I think this basically worked, and I think I saw others attempting a similar strategy. Why did I do so well? I think a few things helped:
- I have some brand recognition on LessWrong. Not top-tier but I'm probably a solid B-list LessWrong contributor.
- This got amplified by the donor lottery post and the first software engineering post doing well. Both were engaging enough to get a lot of votes. This meant I was now a name to watch, at least for this week. It also helped that Ben called the donation lottery post out in the post announcing Good Heart Week as something that was now banned.
- This is important, because attention is limited. I doubt many people read everything on LessWrong every day. Having some brand recognition gets you marginally more readers. Before you object, I think you know this is true. If Eliezer wrote a post titled "My current thinking" you'd probably read it, but if NewUser1234 wrote a post titled "My current thinking" you'd probably ignore it. I promise you there is at least one LessWrong reader out there who uses author to help decide what to read and I'm him. There's likely others.
- I tried to snowball my engagement a couple different ways: post every day, link back to my previous posts so I could get some more engagement on them, post a second time if the first post didn't do well.
- I've been around LessWrong a long time. I don't normally go for applause lights or lean into what's trendy, but I can if I want to. I don't think of this as abusing the system so much as giving the people content they want. For example, lots of people here are interested in topics like software engineering, moral mazes, and the LessWrong community. Writing about those topics is going to draw more eyeballs, and if I wrote something good that's going to up my chances of getting GHT. I'll save my posts for bugging you all about good epistemology some other time.
- I was willing to just write things and see what happened. If it didn't go well I could always just give up and cut my losses. My life wasn't going to be much worse if I put low effort into a post and it didn't get many upvotes.
- Not enough of the people who could have displaced me tried. A few did and they're in the leaderboard alongside me. If enough top-tier LessWrong authors had engaged with Good Heart Week the way I did, I probably wouldn't have even made the leaderboard after day 1.

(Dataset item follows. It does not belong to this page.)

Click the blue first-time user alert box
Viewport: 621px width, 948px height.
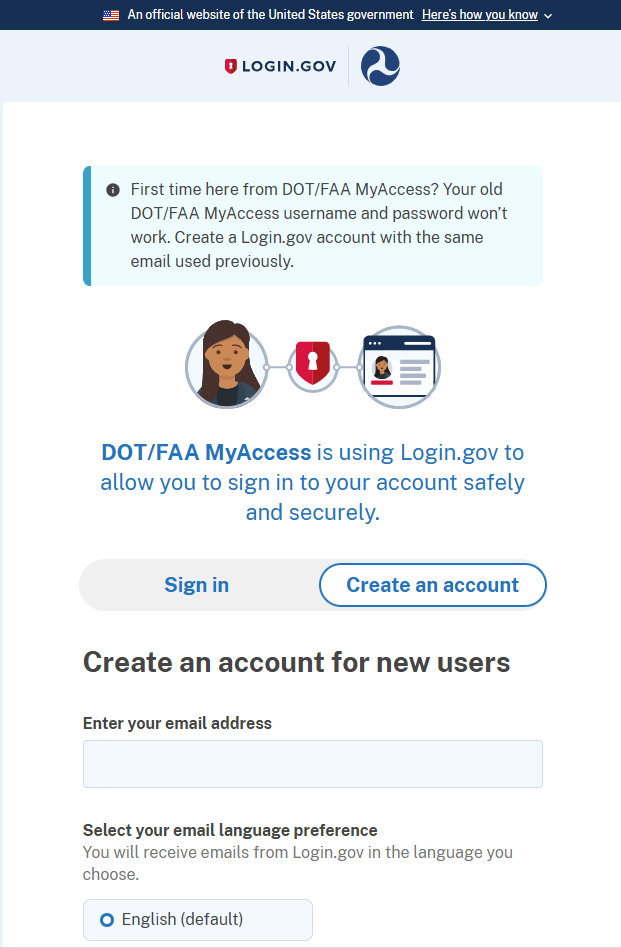point(312,226)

There's probably some lessons to extract from this. The biggest one is probably the same lessons others have tried to impart and I've failed to learn until this week: dramatically lower my bar for posting on LessWrong. The votes will sort it out. If it's not interesting, people will just ignore it, but sometimes a post that seems not worth writing is actually something people are really excited to read, and people are also happy to read a quickly written post rather than no post at all. Additionally, there doesn't seem to be a lot of marginal value in taking a lot of time to edit my posts carefully; I won't get dinged much if I don't heavily edit a post to optimize the delivery. Heck, maybe I've been making my posts worse by doing that!
Obvious there's some risk I take this too far and start spamming LessWrong with crap posts. I'm not too worried about that happening (I'm a bit too busy to post like I did this week most weeks), but let me know if you think I ever err too far in the other direction.
I'll leave that to you all to figure out any other big takeaways. Probably something something incentives somethings.
This week has been fun, but I'm also very much looking forward to LessWrong getting back to normal on Friday!